Residências sénior

Francesa Orpea quer ter 24 residências sénior em Portugal

Ana Tavares |
Francesa Orpea quer ter 24 residências sénior em Portugal

O grupo francês Orpea segue o seu plano de investimento para chegar às 24 residências sénior em Portugal, em parceria com o Grupo Visabeira, responsável pela construção das unidades, e a quem o grupo comprou o negócio da saúde por 22,8 milhões de euros.

A especialista em senior living aposta na construção de residências para idosos com oferta de serviços médicos de reabilitação, enfermagem, fisioterapia ou de lazer, que se querem distinguir dos tradicionais lares de terceira idade. Frederico Vidal, diretor de operações do grupo Oprea em Portugal, explica ao Expresso que o modelo de negócio «vai muito para lá da tradicional residência. requer zonas comuns, salas de estar e quartos num setor de atividade que tem uma regulação rigorosa».
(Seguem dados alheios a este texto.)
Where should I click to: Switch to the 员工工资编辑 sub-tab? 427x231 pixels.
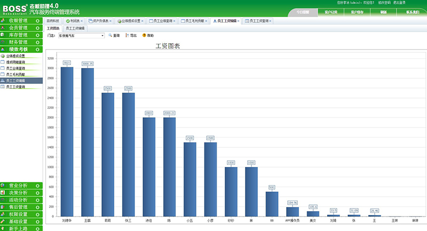(75, 28)
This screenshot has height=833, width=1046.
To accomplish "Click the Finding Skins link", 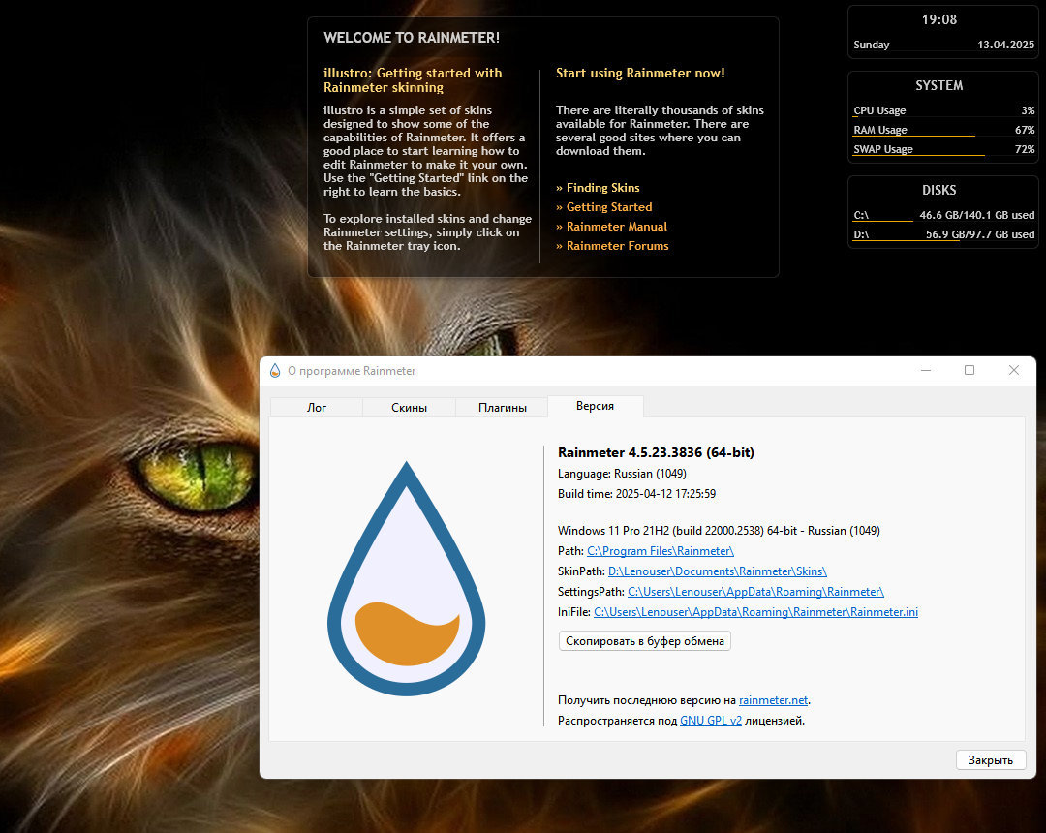I will point(602,188).
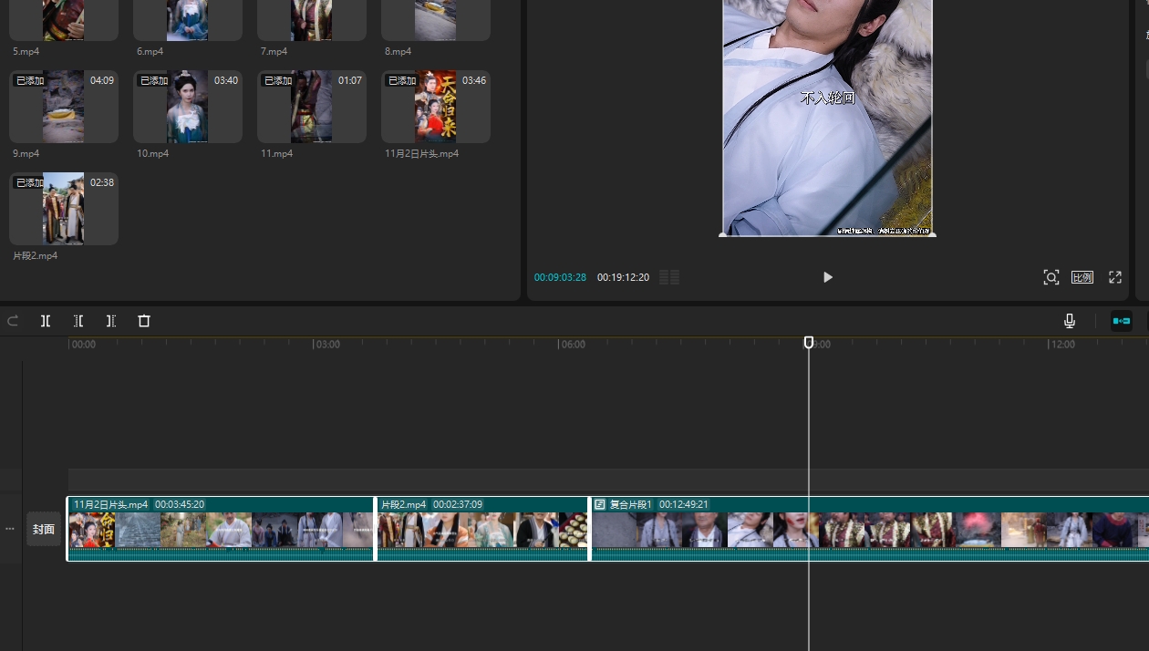This screenshot has height=651, width=1149.
Task: Click the delete-right trim icon
Action: [111, 321]
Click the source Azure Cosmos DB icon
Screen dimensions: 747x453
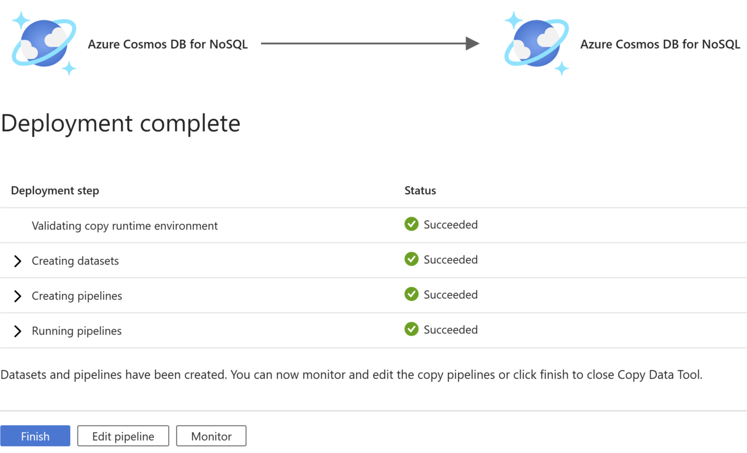coord(44,42)
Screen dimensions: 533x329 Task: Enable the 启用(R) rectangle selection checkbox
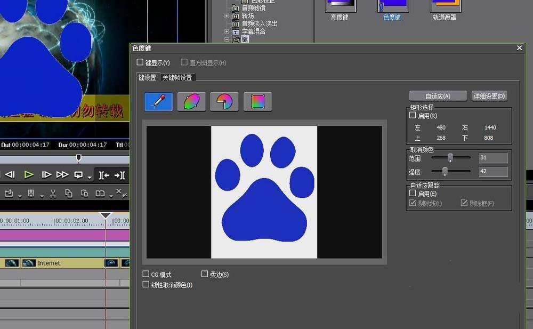[412, 116]
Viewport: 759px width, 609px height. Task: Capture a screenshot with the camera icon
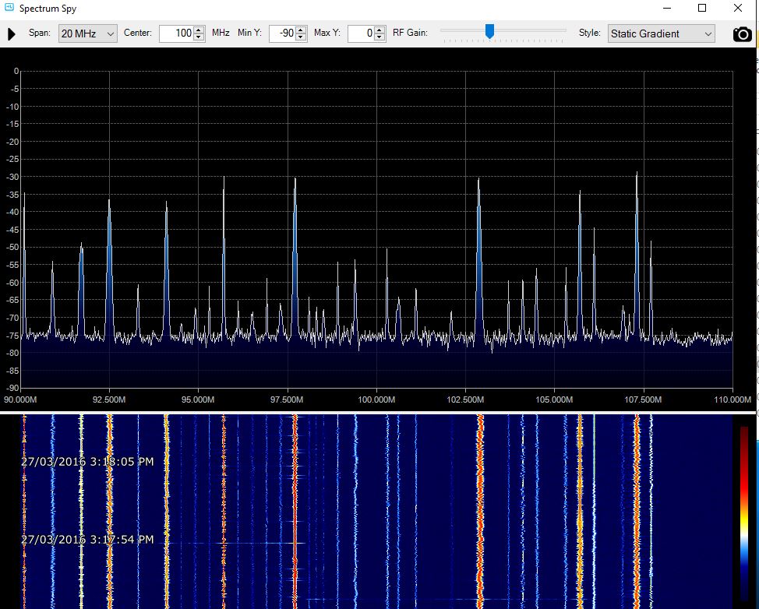pyautogui.click(x=742, y=34)
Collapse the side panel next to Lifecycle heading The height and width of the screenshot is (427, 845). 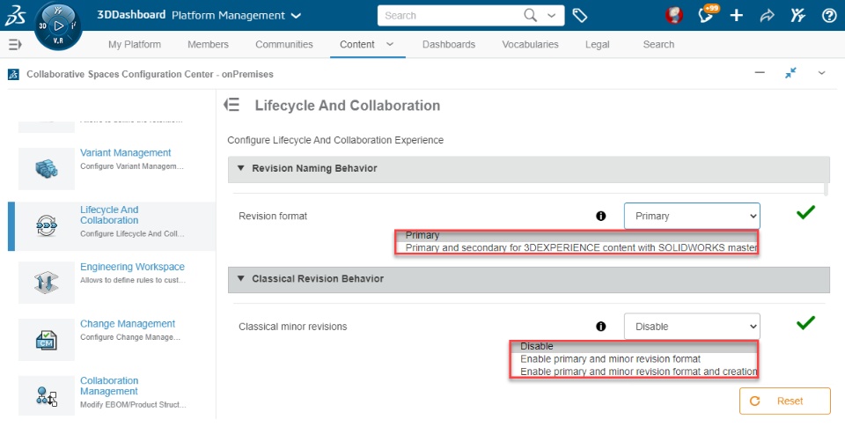point(232,106)
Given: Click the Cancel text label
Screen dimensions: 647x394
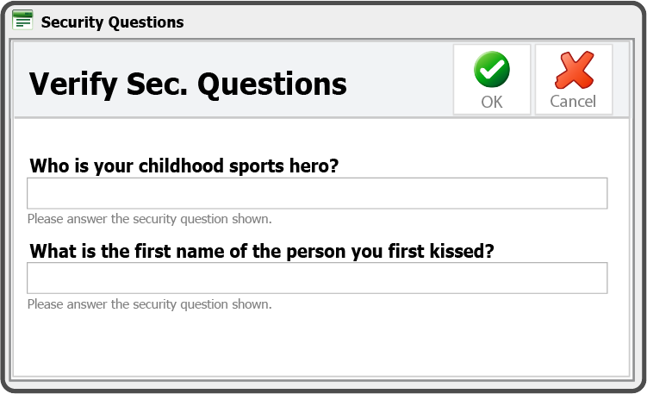Looking at the screenshot, I should [x=573, y=102].
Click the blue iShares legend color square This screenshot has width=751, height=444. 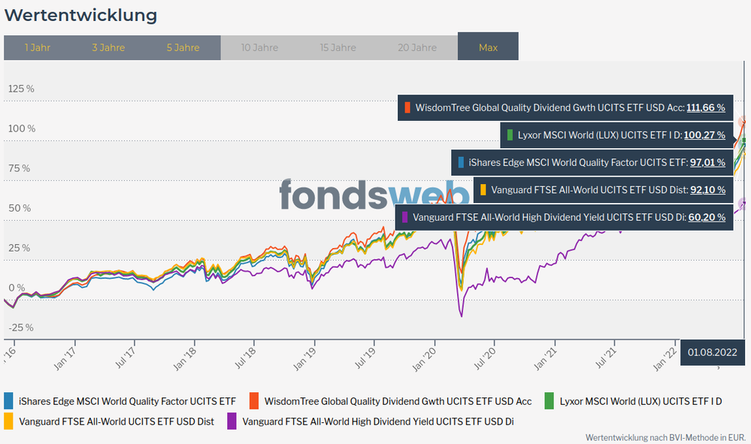pos(9,401)
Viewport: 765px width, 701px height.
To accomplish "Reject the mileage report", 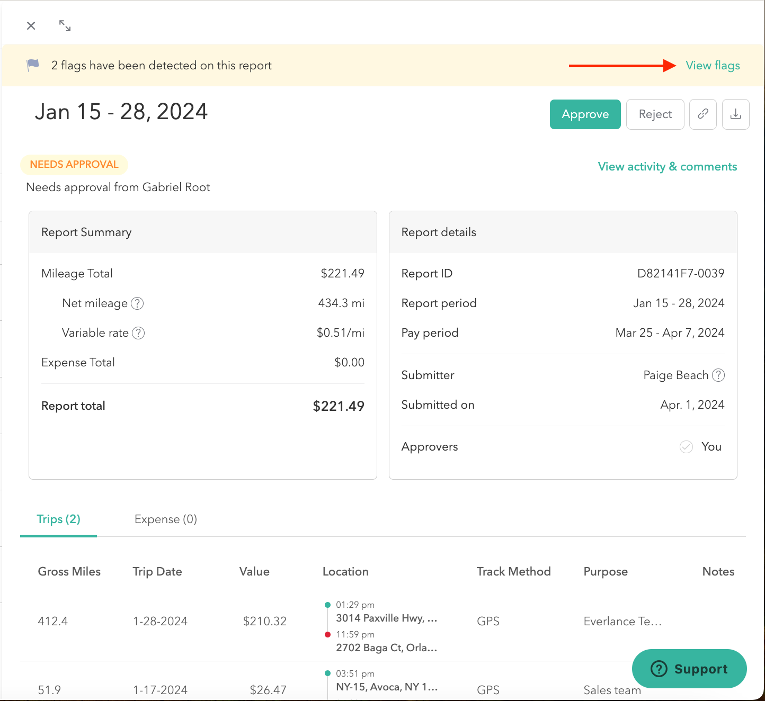I will 655,114.
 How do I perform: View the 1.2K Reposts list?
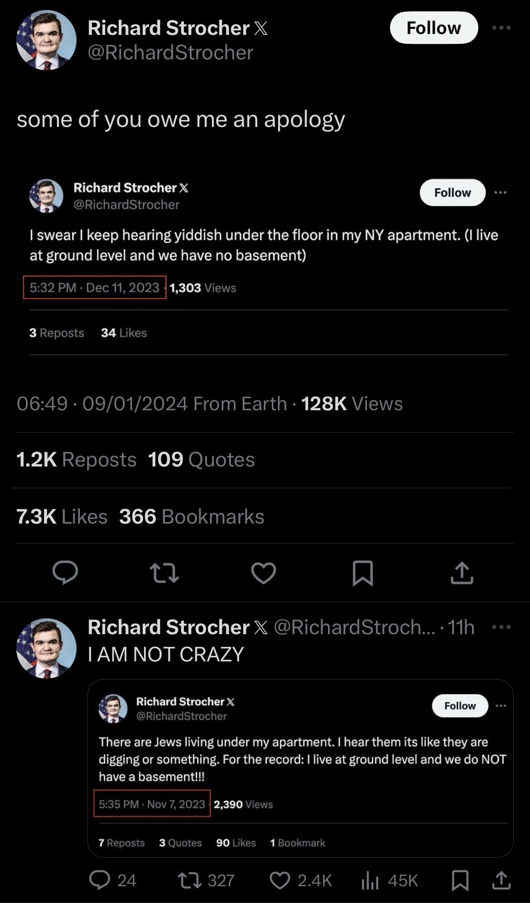[76, 460]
«Todas as residências possuem instalações adaptadas às necessidades dos utentes, prolongando o tempo de autonomia e retardando uma eventual situação de dependência», explica o responsável.

Recentemente, o grupo abriu uma nova unidade em Viseu. E uma das novas residências do vai surgir nos antigos edifícios da Universidade Moderna, em Lisboa, onde vai investir 17 milhões de euros. Seguem-se a Guarda, Castelo Branco e Évora. O grupo não descarta a aquisição de alguns «hotéis ociosos que possam ser transformados em residências seniores».

Já Jorge Costa, administrador da Visabeira Turismo, Imobiliária e Serviços, sub-holding do grupo da área da construção, diz ao semanário que em todo o interior do país «há boas condições para estas unidades. Existe um portefólio alargado de hotéis adormecidos, alguns dos quais podem ser facilmente reconvertidos, sobretudo os de construção mais recente».